中学校授業で生徒が本気になれる模擬投票 6政党が事前質問に回答 「将来選挙に行きたい」「政治に興味が湧いた」
前田朋子 (2021年10月31日付 東京新聞朝刊)
10月31日投開票の衆院選に合わせて、埼玉県上尾市立大石中学校で29日、生徒による模擬投票が行われた。主権者教育の一環で、事前に生徒から募った「聞きたいこと」を政党に質問し、回答を参考に投票。生徒らは「投票できるようになったらぜひ行きたい」と政治や選挙への関心を高めた様子だった。
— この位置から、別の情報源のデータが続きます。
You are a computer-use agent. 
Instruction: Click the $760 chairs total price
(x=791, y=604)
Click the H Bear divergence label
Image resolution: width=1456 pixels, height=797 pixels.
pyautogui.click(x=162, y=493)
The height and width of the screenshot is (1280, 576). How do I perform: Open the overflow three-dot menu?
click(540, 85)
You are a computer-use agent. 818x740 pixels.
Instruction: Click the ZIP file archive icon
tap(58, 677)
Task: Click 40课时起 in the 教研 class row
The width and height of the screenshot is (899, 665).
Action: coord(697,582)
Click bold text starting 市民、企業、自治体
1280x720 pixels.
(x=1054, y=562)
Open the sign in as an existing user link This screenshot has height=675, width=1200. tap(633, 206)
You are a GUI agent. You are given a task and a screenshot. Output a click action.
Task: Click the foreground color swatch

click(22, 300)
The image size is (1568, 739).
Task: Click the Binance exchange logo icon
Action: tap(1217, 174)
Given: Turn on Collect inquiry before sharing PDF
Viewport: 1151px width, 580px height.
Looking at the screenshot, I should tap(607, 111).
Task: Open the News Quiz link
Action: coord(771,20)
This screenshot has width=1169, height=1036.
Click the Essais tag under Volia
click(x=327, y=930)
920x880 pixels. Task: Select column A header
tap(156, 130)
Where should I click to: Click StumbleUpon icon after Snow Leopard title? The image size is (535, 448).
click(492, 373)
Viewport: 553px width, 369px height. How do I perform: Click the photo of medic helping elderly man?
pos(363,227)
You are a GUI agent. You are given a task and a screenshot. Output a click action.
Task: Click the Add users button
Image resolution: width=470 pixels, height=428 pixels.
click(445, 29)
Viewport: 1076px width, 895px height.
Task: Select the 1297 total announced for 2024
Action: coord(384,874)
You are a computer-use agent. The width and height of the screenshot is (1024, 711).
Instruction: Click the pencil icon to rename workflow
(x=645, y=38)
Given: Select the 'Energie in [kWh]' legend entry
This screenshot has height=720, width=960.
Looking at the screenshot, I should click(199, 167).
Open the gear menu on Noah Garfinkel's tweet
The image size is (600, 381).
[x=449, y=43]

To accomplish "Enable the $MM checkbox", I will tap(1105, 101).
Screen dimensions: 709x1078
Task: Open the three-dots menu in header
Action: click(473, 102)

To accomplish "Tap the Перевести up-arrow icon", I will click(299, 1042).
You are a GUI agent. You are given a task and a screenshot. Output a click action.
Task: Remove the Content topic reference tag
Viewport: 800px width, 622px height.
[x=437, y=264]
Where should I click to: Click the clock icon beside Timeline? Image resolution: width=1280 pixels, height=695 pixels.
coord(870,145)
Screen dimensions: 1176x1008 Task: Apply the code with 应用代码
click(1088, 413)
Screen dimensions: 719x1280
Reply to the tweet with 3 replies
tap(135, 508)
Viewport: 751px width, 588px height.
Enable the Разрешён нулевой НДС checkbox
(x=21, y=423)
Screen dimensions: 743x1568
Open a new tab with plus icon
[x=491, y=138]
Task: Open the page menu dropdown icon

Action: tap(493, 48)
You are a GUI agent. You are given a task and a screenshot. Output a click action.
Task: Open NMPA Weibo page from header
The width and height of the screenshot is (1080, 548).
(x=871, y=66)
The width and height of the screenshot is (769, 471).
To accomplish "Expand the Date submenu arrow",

開票は11月1日を予定している。
社会科教諭が発案 約900人の生徒が質問
社会科の佐々木孝夫教諭(61)が発案した。「聞きたいこと」は今月上旬に全24学級の約900人にアンケートし、特に多かった10項目を選んだ。衆院選の争点にもなっているテーマばかりで、「なぜ知りたいか」の理由も付けて国政の6政党の本部に送付。25日までに全6党から回答が届いた。
生徒の関心が最も高かったのは新型コロナ関連で、「つぶれてしまったお店や経済を立て直してほしい」「友だちと早くカラオケやライブにも行きたいし、部活の大会や行事を増やしてほしい」などの理由が並んだ。また、2年生は沖縄の米軍基地問題、3年生は憲法9条改正など最近学習したテーマに興味を示し「賛成、反対の意見を聞いて、しっかり考えたい」などの意見があった。
各党の回答は選挙公約に沿ったもので「税金の集め方や使い道」「これからの学校教育」「憲法」などでは具体的な施策や方針を挙げた。一方、地球温暖化対策で原発に触れる党もあれば、触れない党も。同性婚や選択的夫婦別姓、米軍基地問題などでは説明の具体性に差もあった。
実際の政党の協力 「生徒の真剣度が違う」
生徒は回答をまとめた冊子を持ち帰って考え、内容を「◎○△×」で採点。27~29日の社会科の授業で政党名を書いて投票した。2年1組では29日、家族と話し合った様子や、良いと思った政策を発表。投票後は「政治に興味が湧いた」などの声が上がり、杉野玄起さん(14)は「政党が答えてくれてとてもうれしかった。納得のいく答えもあり、参考に投票した。将来選挙には行きたい」と話した。
佐々木さんは、今回は架空の設定ではなく、実際の政党の協力を得られたことで「生徒の真剣度が違う」と手応えを感じた様子。「自分たちの選択が大事だと知ることは大きかったと思う。このような授業が広がれば」と期待した。